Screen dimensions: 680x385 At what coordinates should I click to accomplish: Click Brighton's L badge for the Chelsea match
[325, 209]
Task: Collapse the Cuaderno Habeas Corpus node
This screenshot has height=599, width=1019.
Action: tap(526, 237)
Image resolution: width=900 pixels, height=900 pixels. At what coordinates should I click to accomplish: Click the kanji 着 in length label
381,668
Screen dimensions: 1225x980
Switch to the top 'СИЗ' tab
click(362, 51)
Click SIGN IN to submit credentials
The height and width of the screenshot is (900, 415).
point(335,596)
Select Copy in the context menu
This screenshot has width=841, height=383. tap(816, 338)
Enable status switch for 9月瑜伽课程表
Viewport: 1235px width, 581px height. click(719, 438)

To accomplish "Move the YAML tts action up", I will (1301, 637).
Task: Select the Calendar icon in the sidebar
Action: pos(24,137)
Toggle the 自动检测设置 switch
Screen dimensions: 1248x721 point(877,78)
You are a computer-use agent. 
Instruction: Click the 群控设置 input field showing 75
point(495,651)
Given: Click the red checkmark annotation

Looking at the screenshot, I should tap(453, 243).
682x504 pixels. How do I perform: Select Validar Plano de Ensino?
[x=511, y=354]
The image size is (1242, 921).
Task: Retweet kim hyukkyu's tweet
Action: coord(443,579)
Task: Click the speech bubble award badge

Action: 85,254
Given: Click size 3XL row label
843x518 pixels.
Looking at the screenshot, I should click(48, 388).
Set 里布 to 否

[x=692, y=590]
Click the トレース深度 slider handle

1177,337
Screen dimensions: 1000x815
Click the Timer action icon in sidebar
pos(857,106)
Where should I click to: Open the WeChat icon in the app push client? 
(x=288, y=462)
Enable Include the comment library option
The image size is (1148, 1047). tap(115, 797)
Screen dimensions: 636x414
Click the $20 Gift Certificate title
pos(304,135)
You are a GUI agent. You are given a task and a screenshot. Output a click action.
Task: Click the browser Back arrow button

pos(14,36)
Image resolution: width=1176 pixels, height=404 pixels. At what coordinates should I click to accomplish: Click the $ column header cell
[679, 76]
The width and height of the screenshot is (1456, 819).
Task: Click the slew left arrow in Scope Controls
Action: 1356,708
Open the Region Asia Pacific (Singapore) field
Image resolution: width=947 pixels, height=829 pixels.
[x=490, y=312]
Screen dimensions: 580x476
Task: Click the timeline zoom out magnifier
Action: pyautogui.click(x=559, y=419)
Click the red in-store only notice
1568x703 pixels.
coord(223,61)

* **WHAT THIS TASK INVOLVES**:
Exactly the lines from the one containing "Image resolution: width=1176" through the final line of the records above are needed, copied word for word.

* **PROBLEM SOLUTION**:
Image resolution: width=1176 pixels, height=404 pixels. At what coordinates should I click to accomplish: Click the $ column header cell
[679, 76]
The width and height of the screenshot is (1456, 819).
Task: Click the slew left arrow in Scope Controls
Action: 1356,708
Open the Region Asia Pacific (Singapore) field
Image resolution: width=947 pixels, height=829 pixels.
[x=490, y=312]
Screen dimensions: 580x476
Task: Click the timeline zoom out magnifier
Action: pyautogui.click(x=559, y=419)
Click the red in-store only notice
1568x703 pixels.
coord(223,61)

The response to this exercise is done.